*WRITTEN PROBLEM*:
Transcribe the stretch of the association-score documentation below from "An estimate of" through "the joint distribution.", reproducing every word, symbol and line break without alteration.

*TEXT SHOWN*:

# # # #

Defaults to list(c(m),c(1:m-1)) where m = ncol(d) which indicates explaining the last variable by means of all the other variables in the data set.

ht

tangent for the hyperbolic correction, default ht = 43.6978644.

hp

power for the hyperbolic correction, default hp = 0.8120818.

hs

scale for the hyperbolic correction, default hs = 6.0049711.

ufp

for debugging purposes, default FALSE.

Details

An estimate of association (possibly nonlinear) is computed using a ratio of maximum likelihoods for the marginal distribution and maximum weighted likelihoods for the joint distribution.

Before the computation is carried out the data is ranked using the rwt function from the matie package. This estimate is usually conservative (ie low) and a small-samples hyperbolic correction is applied by adding an offset, os, to the joint likelihood given by:

os = ( 1 - 1 / (1 + A * ht) ) * ( n ^ (hp) / hs )

before the likelihood ratio is re-computed.

As the dimension of the data set increases so does the under-estimation of A even with the hyperbolic correction.

Value

Returns a list of values ...

A

a score (including hyperbolic correction) estimating association for the data

rawA

the association score before hyperbolic correction

jointKW

the optimal kernel width for the joint distribution

altLL

the optimal weighted log likelihood for the alternate distribution

nullLL

the optimal log likelihood for the marginal distribution

marginalKW

the optimal kernel width for the marginal distribution

weight

the optimal weight used for the mixture

LRstat

the LR statistic, required for computing p values.

# # # #

*DATASET*:

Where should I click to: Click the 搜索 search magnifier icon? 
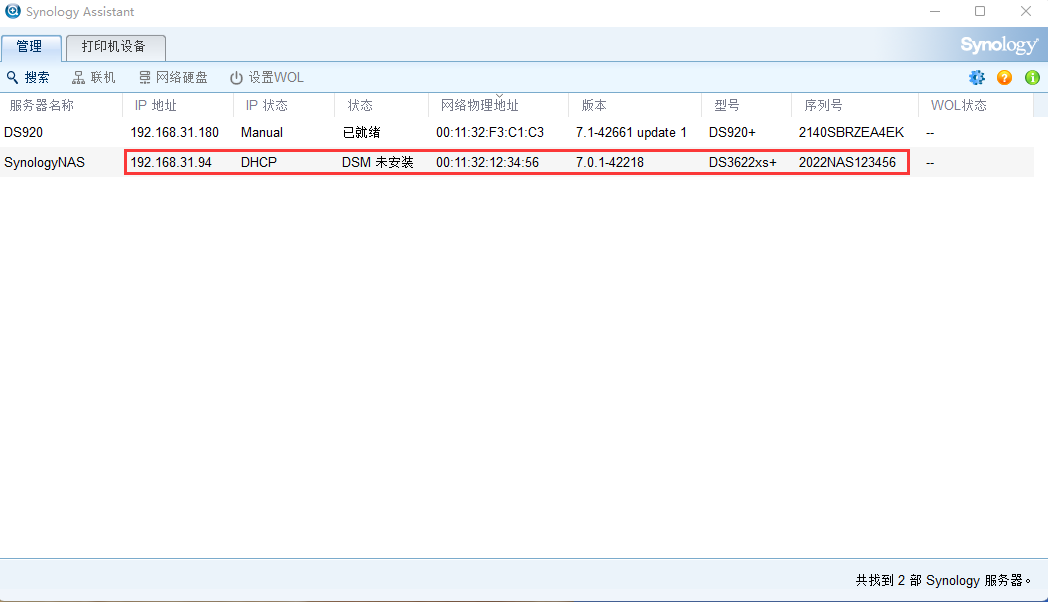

# # # #

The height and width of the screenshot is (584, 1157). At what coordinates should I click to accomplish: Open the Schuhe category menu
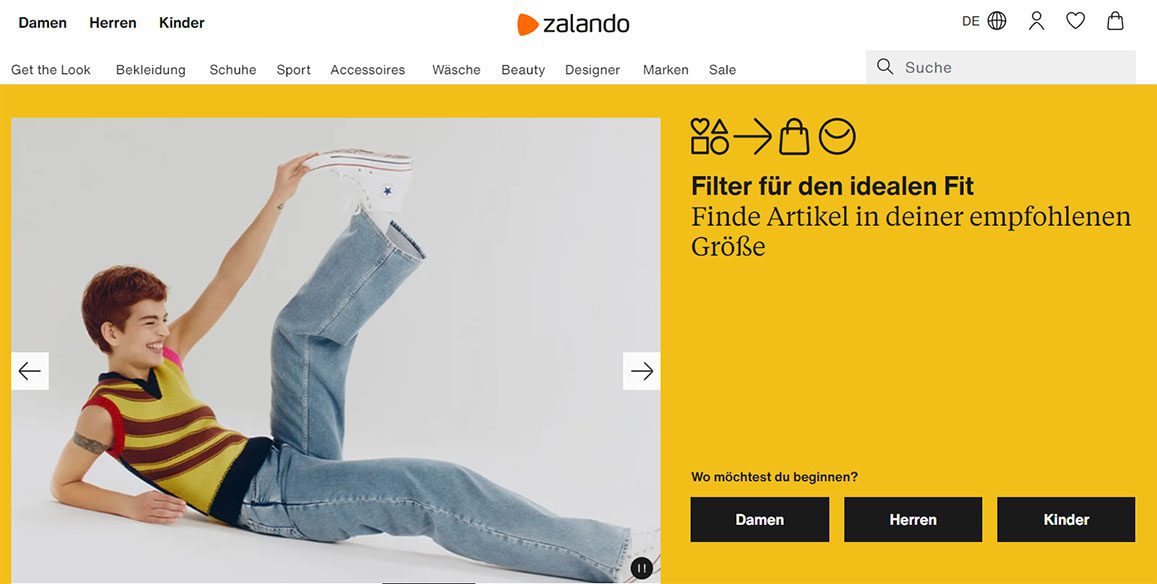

# # # #

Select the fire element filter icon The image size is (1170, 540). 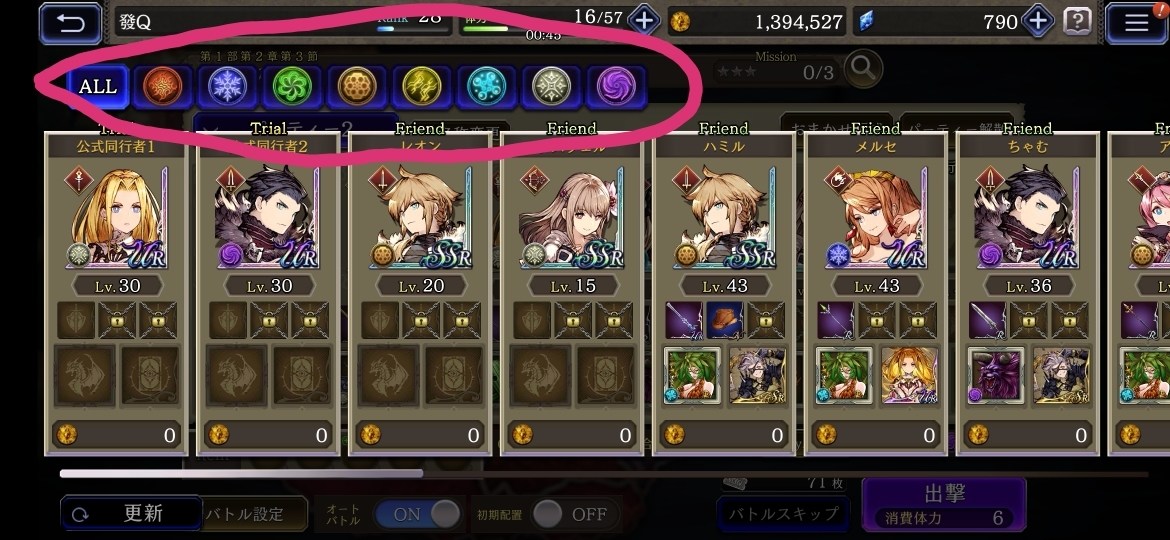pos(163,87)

# # # #

*WRITTEN RESPONSE*:
An estimate of association (possibly nonlinear) is computed using a ratio of maximum likelihoods for the marginal distribution and maximum weighted likelihoods for the joint distribution.